PROBLEM: Transcribe every line of the data below without changes, omitting the pictures.

Records locating words and elements:
══════
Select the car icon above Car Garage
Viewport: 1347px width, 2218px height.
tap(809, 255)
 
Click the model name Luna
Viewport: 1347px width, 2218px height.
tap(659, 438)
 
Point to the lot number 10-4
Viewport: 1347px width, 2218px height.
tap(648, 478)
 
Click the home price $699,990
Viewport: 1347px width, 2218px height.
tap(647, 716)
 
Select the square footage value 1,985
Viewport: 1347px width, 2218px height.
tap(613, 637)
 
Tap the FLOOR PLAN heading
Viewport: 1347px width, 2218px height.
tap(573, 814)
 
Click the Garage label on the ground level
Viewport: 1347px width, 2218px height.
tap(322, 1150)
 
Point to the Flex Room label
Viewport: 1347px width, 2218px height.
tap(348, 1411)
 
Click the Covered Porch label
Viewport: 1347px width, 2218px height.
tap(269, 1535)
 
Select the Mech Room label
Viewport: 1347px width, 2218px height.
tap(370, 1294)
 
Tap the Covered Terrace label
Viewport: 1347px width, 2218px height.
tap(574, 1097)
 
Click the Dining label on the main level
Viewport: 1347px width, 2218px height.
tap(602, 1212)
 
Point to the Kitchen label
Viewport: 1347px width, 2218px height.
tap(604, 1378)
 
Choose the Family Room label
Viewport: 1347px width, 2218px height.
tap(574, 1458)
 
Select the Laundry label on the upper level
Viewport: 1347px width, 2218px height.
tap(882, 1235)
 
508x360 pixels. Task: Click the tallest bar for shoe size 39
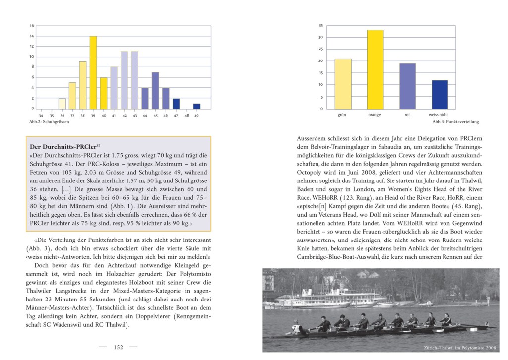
══════
THE ANSWER:
Select the car icon above Car Garage
Viewport: 1347px width, 2218px height.
tap(809, 255)
 
Click the model name Luna
Viewport: 1347px width, 2218px height.
tap(659, 438)
 
Point to the lot number 10-4
Viewport: 1347px width, 2218px height.
tap(648, 478)
 
Click the home price $699,990
Viewport: 1347px width, 2218px height.
tap(647, 716)
 
Select the square footage value 1,985
Viewport: 1347px width, 2218px height.
tap(613, 637)
 
Tap the FLOOR PLAN heading
Viewport: 1347px width, 2218px height.
tap(573, 814)
 
Click the Garage label on the ground level
Viewport: 1347px width, 2218px height.
tap(322, 1150)
 
Point to the Flex Room label
Viewport: 1347px width, 2218px height.
tap(348, 1411)
 
Click the Covered Porch label
Viewport: 1347px width, 2218px height.
tap(269, 1535)
 
Select the Mech Room label
Viewport: 1347px width, 2218px height.
tap(370, 1294)
 
Tap the Covered Terrace label
Viewport: 1347px width, 2218px height.
tap(574, 1097)
 
Click the Dining label on the main level
Viewport: 1347px width, 2218px height.
tap(602, 1212)
 
Point to the Kitchen label
Viewport: 1347px width, 2218px height.
tap(604, 1378)
 
Choose the Family Room label
Viewport: 1347px width, 2218px height.
tap(574, 1458)
 
Select the Laundry label on the upper level
Viewport: 1347px width, 2218px height.
tap(882, 1235)
 
508x360 pixels. Task: Click the tallest bar for shoe size 39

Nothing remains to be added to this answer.